More information : (SS 66464600) Beacon Castle Earthwork (NR) (1).

An oval univallate earthwork, which could be described as a hill spur fort, enclosing about an acre. Most of the outer ditch is visible and the bank varies in height from 3' to 5'. The original entrance is probably at the W end (2).

This sub-oval univallate earthwork is situated on a north slope just off the crest of Beacon Hill. Most probably an IA pastoral settlement (3).

Generally well preserved, although the entrance in the west side has been mutilated.

Resurveyed at 1:2500 (4).

SS 6646 4601. Beacon Castle, a univallate earthwork enclosure which measures 58m E-W by 55m internally (about 0.28 ha area). Probably an Iron Age pastoral settlement.

This sub-circular enclosure has been deliberately constructed on a gentle slope some 50m north of, and below, the crest of the summit of South Down at about 300m OD. There are no obvious obstructions or reasons to have prevented occupation of the summit. It was most likely so situated to offer protection from the prevailing south-west winds, to facilitate drainage, or give visibility or observation from the west around to the north-east.

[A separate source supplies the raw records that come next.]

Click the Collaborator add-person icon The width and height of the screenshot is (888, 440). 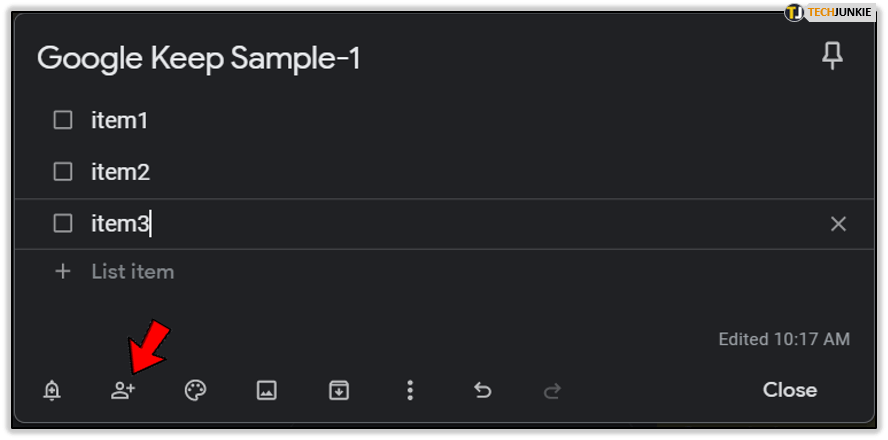(x=123, y=390)
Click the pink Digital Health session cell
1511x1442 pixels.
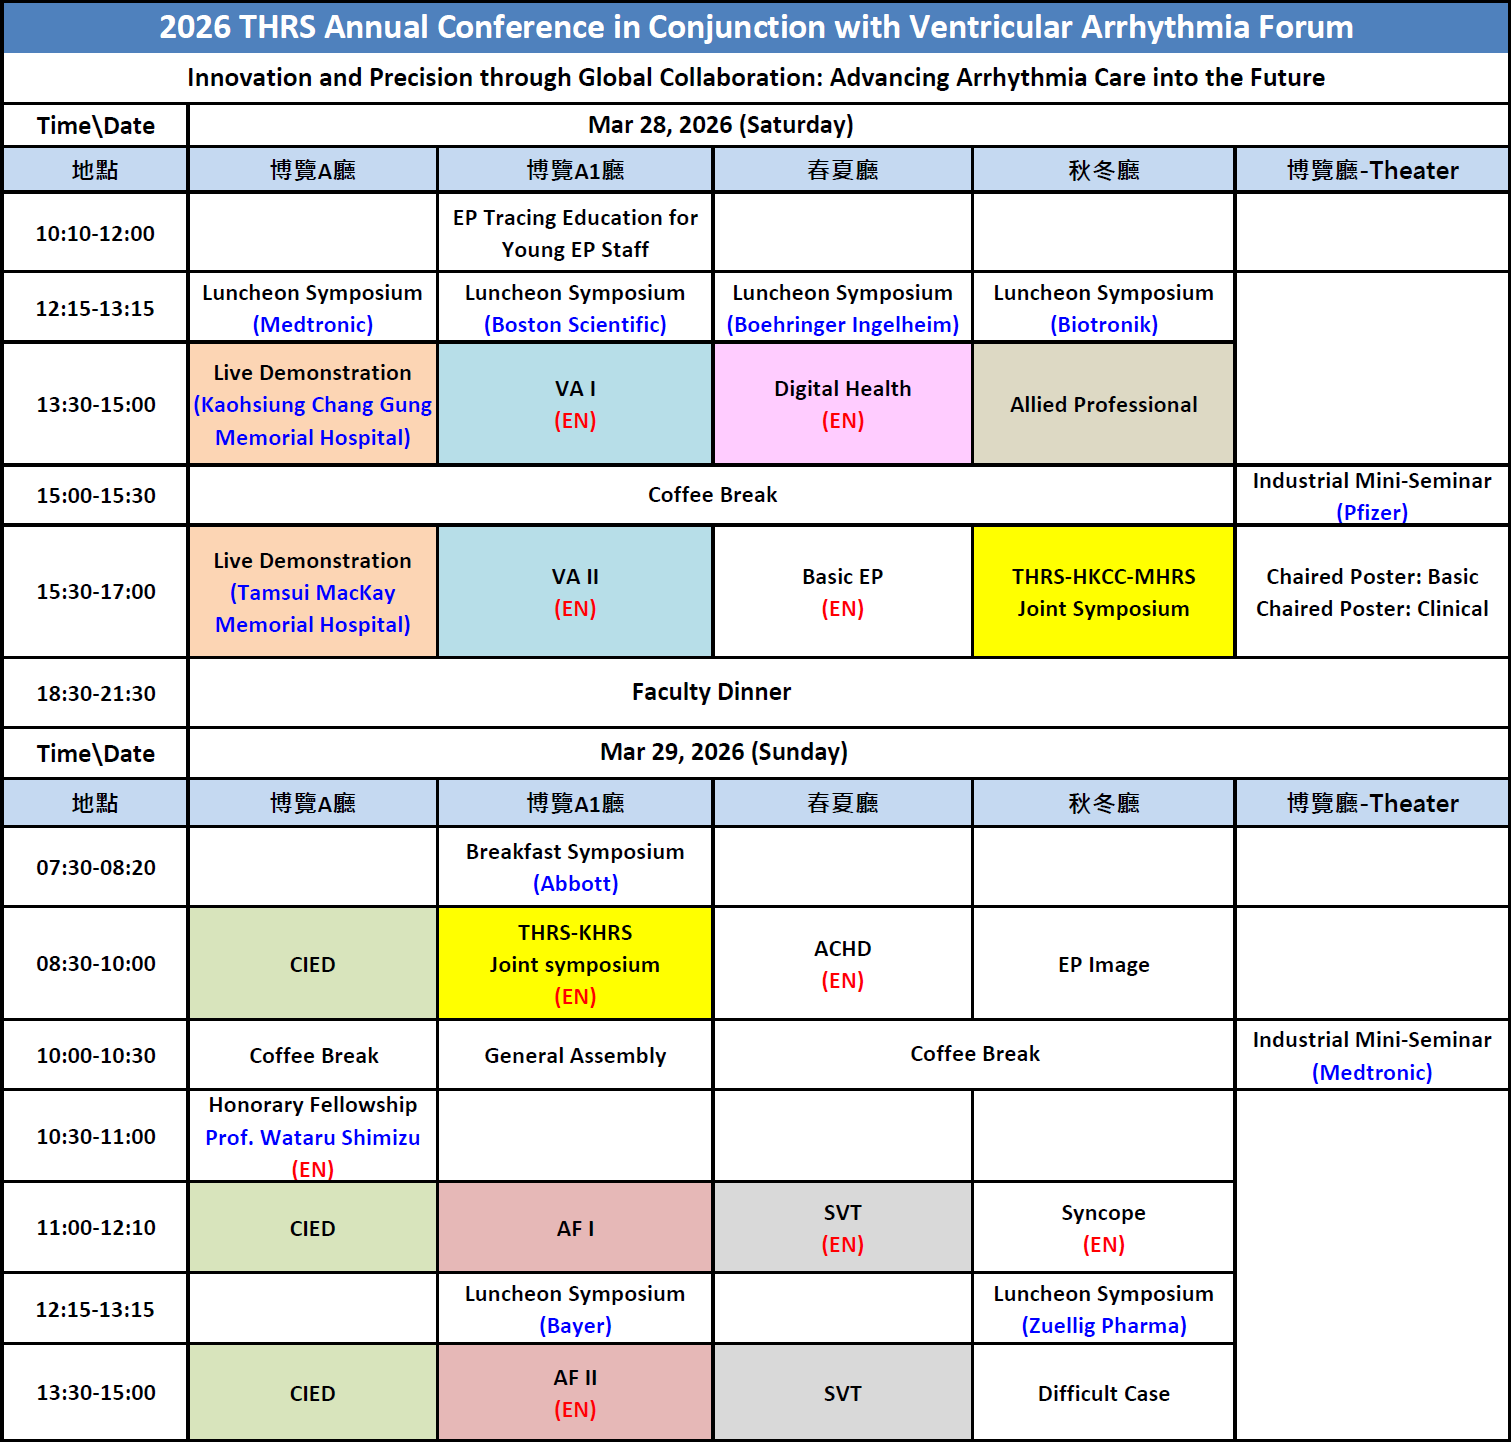842,404
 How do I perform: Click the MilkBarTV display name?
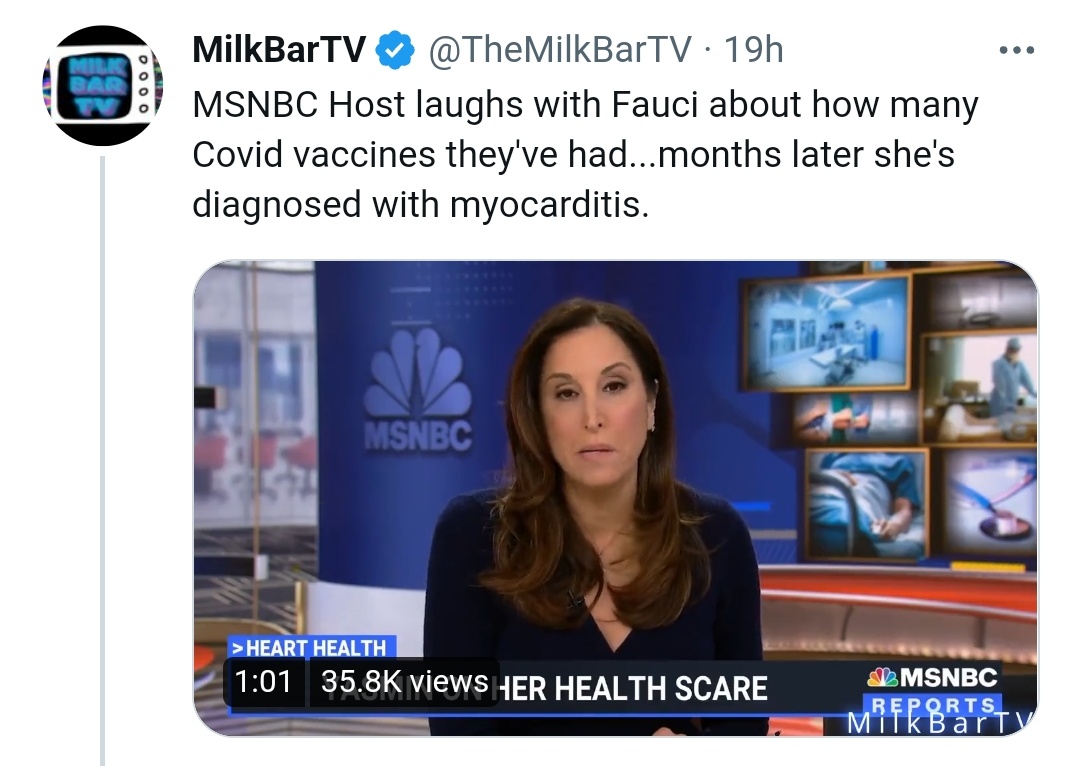tap(279, 50)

The turf-covered earth and stone rampart is up to 6.7m wide in the south. Its top is some 0.7m above the interior and about 1.1m above the bottom of the external ditch. Around the northern side there is no evidence of an inner scarp to the rampart, here there appears to have been only an outer scarp, about 5m wide and 1.6m at best. On the inner scarp of the rampart in the south-west at SS 6644 4599, is an amorphous mound 0.8m high and about 5m E/W by 4m. This appears to be the result of mutilation or robbing of the rampart rather than a constructed feature.

The ditch varies in size but at best, in the east, it is about 4m wide and 0.5m deep. There is no evidence of a counterscarp to the ditch. It is doubtful if the ditch actually continued around the northern side where it appears to have taken the form of a gently sloping terrace with outer scarp merging into the natural slope. McDonnell (5) refers to a second bank or ditch being visible on Air Photos (6) on the north-east side of the enclosure. The slopes here become very steep and there is no evidence of a second ditch which would have been both impractical and superfluous.

However on Air Photos (7) a linear feature, an apparent band, is evident running from the north-east angle of the enclosure some 28m parallel to the boundary bank towards a fence cutting off quarry workings to the south-east. This feature is difficult to trace on the ground due to scrub, gorse and probable soil erosion but it appears to be fragmentary turf-covered stony scarp. There is a similar feature parallel to it some 20m further down the slope. These are probably the remains of man-made banks but it is possible they are no more than natural terraces.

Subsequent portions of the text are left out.